Ostthüringer Zeitung (Pößneck)
Alle spür’n das Wunder
Nationaltheater und Stellwerk-Theater gelingt mit jungen Menschen in „Frühlings Erwachen“eine Musicalsensation im E-Werk
Jugendtheaterereignis, das auf vollständige Verständigung abhebt: im Ensemble mit 50 Leuten von 14 bis 27 Jahren (darunter fünf Iraner) ebenso wie mit dem Publikum. Sie senden auf allen Kanälen.
Das findet statt unterm Stichwort der Inklusion und vereint Menschen mit unterschiedlichen kulturellen wie auch künstlerischen, sozialen und körperlichen Voraussetzungen. Was sie formal verbindet: Neben einem hörbar wirksamen Gesangstraining übten sie Gebärdensprache ein.
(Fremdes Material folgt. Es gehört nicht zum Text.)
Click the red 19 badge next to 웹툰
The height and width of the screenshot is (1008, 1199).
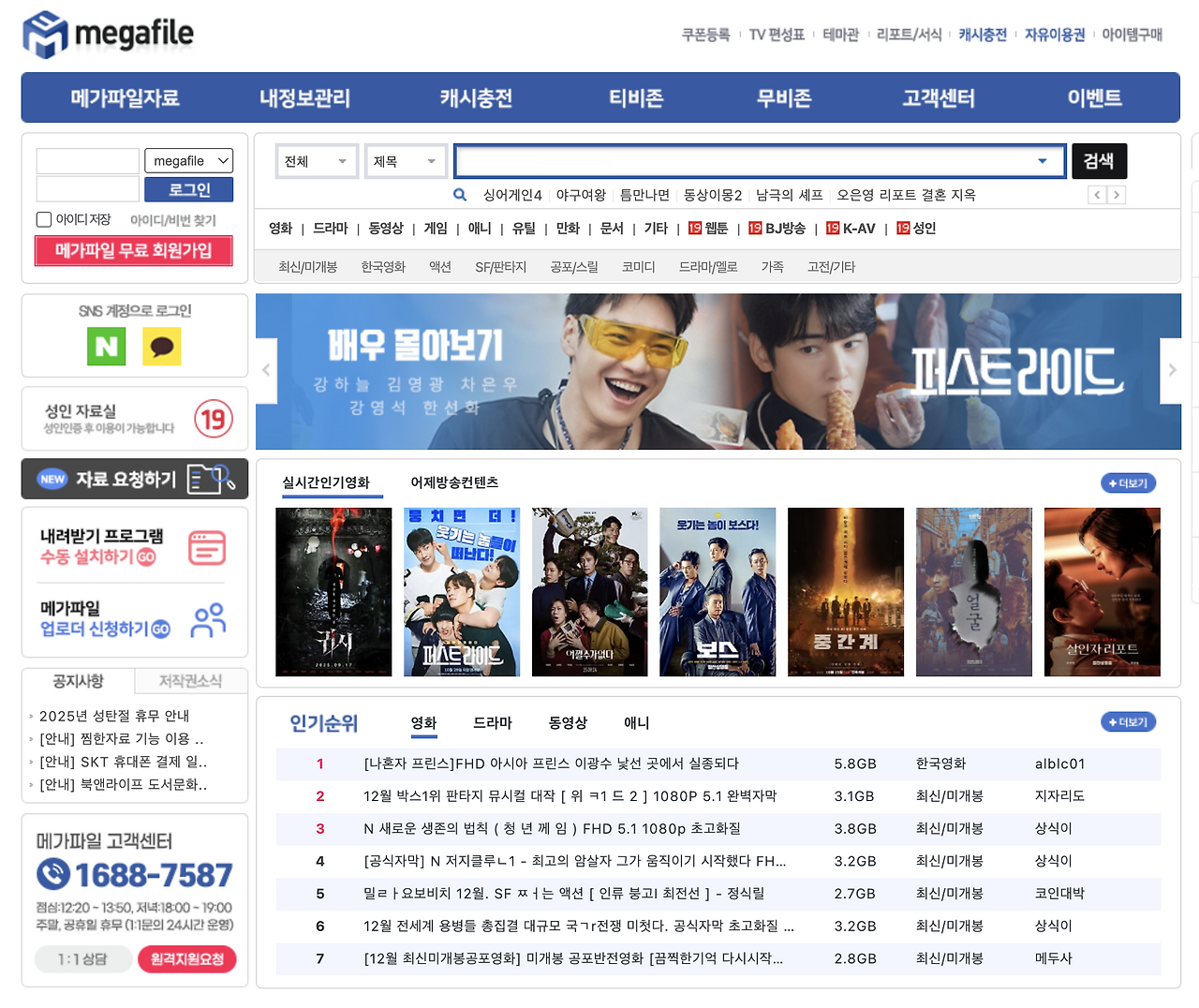(693, 228)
Dieser Gestenapparat ist spielerisch und choreografisch eindrucksvoll in den Abend integriert worden.
Was alle inhaltlich bzw. emotional verbindet, ist die Erfahrung, wenn gleichsam der eigene Körper und mit ihm eine ganze Gefühlswelt zu explodieren beginnt. Der Abend beschreibt den abenteuerlichen und angstbesetzten Eintritt in die Welt feuchter Träume. So inszenierten ihn Otto A. Thoß (Nationaltheater) und Steffi Heiner (Theater Stellwerk): im und am Schwimmbecken, das Philip Rubner einem verfallenden Berliner Stadtbad nachempfand. Das mag auf den in Teilen veraltet scheinenden Stoff verweisen. Als ausgetrocknetes Feuchtgebiet steht’s womöglich aber auch für das Umfeld, von dem Jugendliche, im Saft stehend, auf dem Trockenen sitzen gelassen werden.
Vor uns, neben uns, unter uns singt und spielt das Ensemble vom Zauber und der Pein der Pubertät, von Konflikten mit sich selbst und Erwachsenen. Es geht um Selbstbefriedigung (David Bong als Hänschen), homoerotische Erfahrung (Jendrik Rabe als Ernst), Kindesmissbrauch (Katja Brautzsch als Martha) und Selbstmord (Martin Schäfer als Moritz).
Zu sagen, dass die Studenten Sophie Charlotte Schröder und Christoph Kurzweil als Wendla und Melchior gesanglich und spielerisch die Stars des Abends sind, wäre ebenso richtig wie ungerecht. Denn zugleich ist dieses große Ensemble der Star, da es so pur, so direkt, so ehrlich, so stark und berührend auftritt, zum Glück nicht auf Perfektion, aber auf hohe Professionalität bedacht.
Das Musical endet auf dem Friedhof, aber dem Leben zugewandt: „Alle spür’n das Wunder“, heißt es im Finale. Das gilt für dieses wahnsinnig aufwendige Projekt, mit stehenden Ovationen bedacht, ebenso. Intendant Hasko Weber verneigte sich am Ende in Wort und Tat davor. Dem Beispiel muss man einfach folgen.